Members: John Deacon, Brian May, Freddie Mercury, Roger Taylor
Origin: London, England, UK
Years Active: 1971 – present

A one-of-a-kind foursome that combined Hard Rock bombast, singsongy music hall Pop, and campy Glam Rock theatricality, Queen rode its unlikely mix of elements to massive worldwide success, reigning as one of the world’s most popular bands for nearly 20 years.

Queen formed in London in 1971, when singer Freddie Mercury (born Farrokh Bulsara) teamed with guitarist Brian May and drummer Roger Taylor to form a new group. Bassist John Deacon joined shortly afterward. The band’s self-titled debut album arrived in 1973, followed by a string of ’70s albums — Queen II, Sheer Heart Attack, A Night at the Opera, A Day at the Races, News of the World, and Jazz. Each achieved ever-increasing commercial success. 

1975’s A Night At the Opera was reportedly the most expensive Rock album ever made at the time, but it yielded the ambitious multi-part mini-opera “Bohemian Rhapsody,” which became Queen’s breakthrough hit in the United States. 1980’s The Game brought their biggest U.S. success, spawning diverse hits in the mock-Rockabilly, “Crazy Little Thing Called Love” and the hard-rocking Funk, “Another One Bites the Dust.” The following year’s Greatest Hits and 1982’s Hot Space both included the David Bowie collaboration “Under Pressure,” which became a worldwide hit. 

Queen’s popularity in the U.S. and Britain began to wane in the ’80s.

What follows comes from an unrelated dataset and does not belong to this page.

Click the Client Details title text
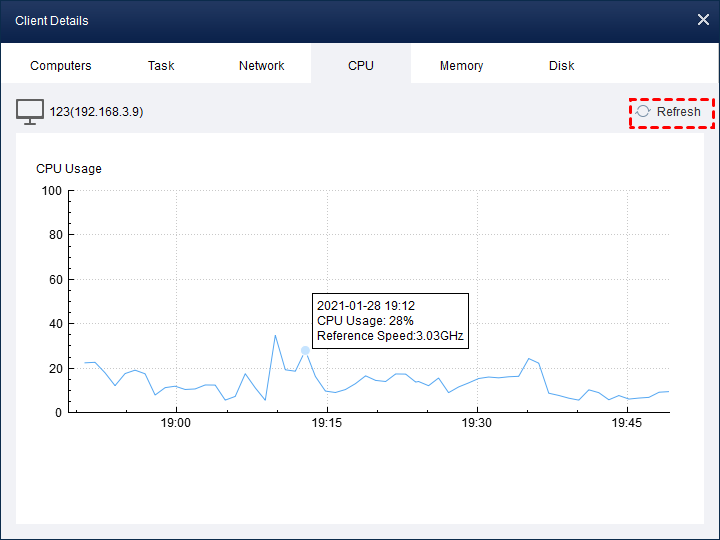 (51, 21)
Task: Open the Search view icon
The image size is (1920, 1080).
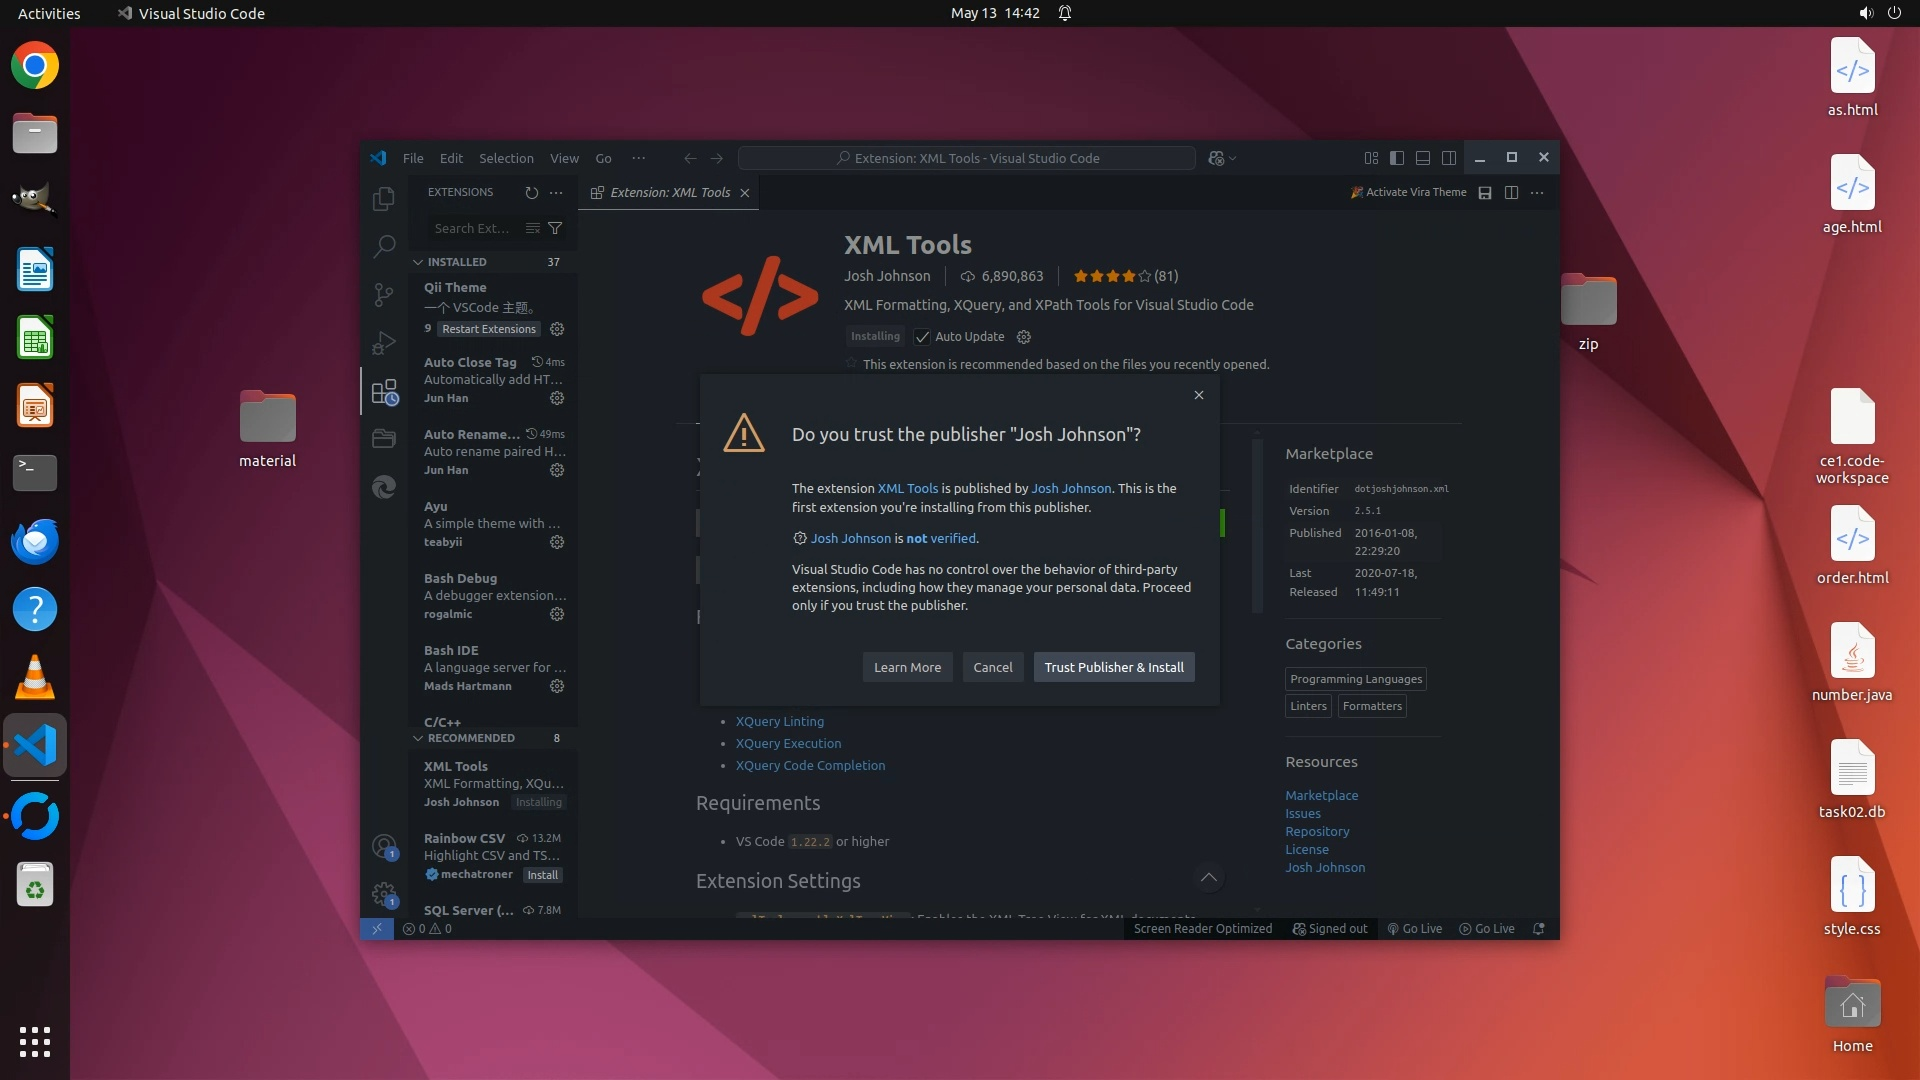Action: coord(383,246)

This led to the band spending several years concentrating its touring efforts on Asia, Latin America, and Africa, resulting in a large audience in those markets. A powerful performance at the Live Aid benefit concert in 1985 helped to reignite the band’s U.K. popularity, although their ’80s work didn’t find a wide audience in the U.S. 

By end of the ’80s, Queen had scaled back its activities amid rumors of Mercury being seriously ill. On November 23, 1991, the singer issued an announcement that he had AIDS; he died the following day. The band’s three surviving members reunited in 1992 for the Freddie Mercury Tribute Concert for AIDS Awareness at London’s Wembley Stadium. The concert was a success and provided startup funding for the new HIV/AIDS charity organization, Mercury Phoenix Trust. The concert featured such guests as David Bowie, Def Leppard, Elton John, Guns N’ Roses, Annie Lennox, and Metallica. 

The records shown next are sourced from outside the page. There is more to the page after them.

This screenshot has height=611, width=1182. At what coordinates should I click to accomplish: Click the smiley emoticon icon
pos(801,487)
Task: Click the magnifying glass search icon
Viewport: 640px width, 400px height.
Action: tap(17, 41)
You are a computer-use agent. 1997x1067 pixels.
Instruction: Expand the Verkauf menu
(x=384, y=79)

Although Deacon retired from music in 1997, May and Taylor have remained active. Starting in 2004, May and Taylor revived the Queen name to tour with former Free and Bad Company singer Paul Rodgers as, “Queen + Paul Rodgers.” May and Taylor specifically noted that the vocalist would not be replacing Freddie Mercury as the singer for Queen. The collaboration led to lengthy and very successful world tours, and both a studio and live album, but ended in 2009. May and Taylor then partnered with American Idol runner-up, Adam Lambert for “Queen + Adam Lambert” in 2011. Since then, the collaboration has toured globally several times and released two live albums. Bohemian Rhapsody, a biographic film about the band, and aspects of Mercury’s private life, was released in 2018. It was a commercial success and won the Golden Globe Award for Best Motion Picture – Drama. Rami Malek won the Academy Award for Best Actor for his portrayal of Mercury in the film.

Queen’s influence can be heard across numerous genres and a wide variety of artists and musicians, including Adele, Faith Hill, Foo Fighters, George Michael, Katy Perry, Lady Gaga, Muse, and Radiohead. Meanwhile, the original band’s ’70s catalog remains a cornerstone of Classic Rock radio.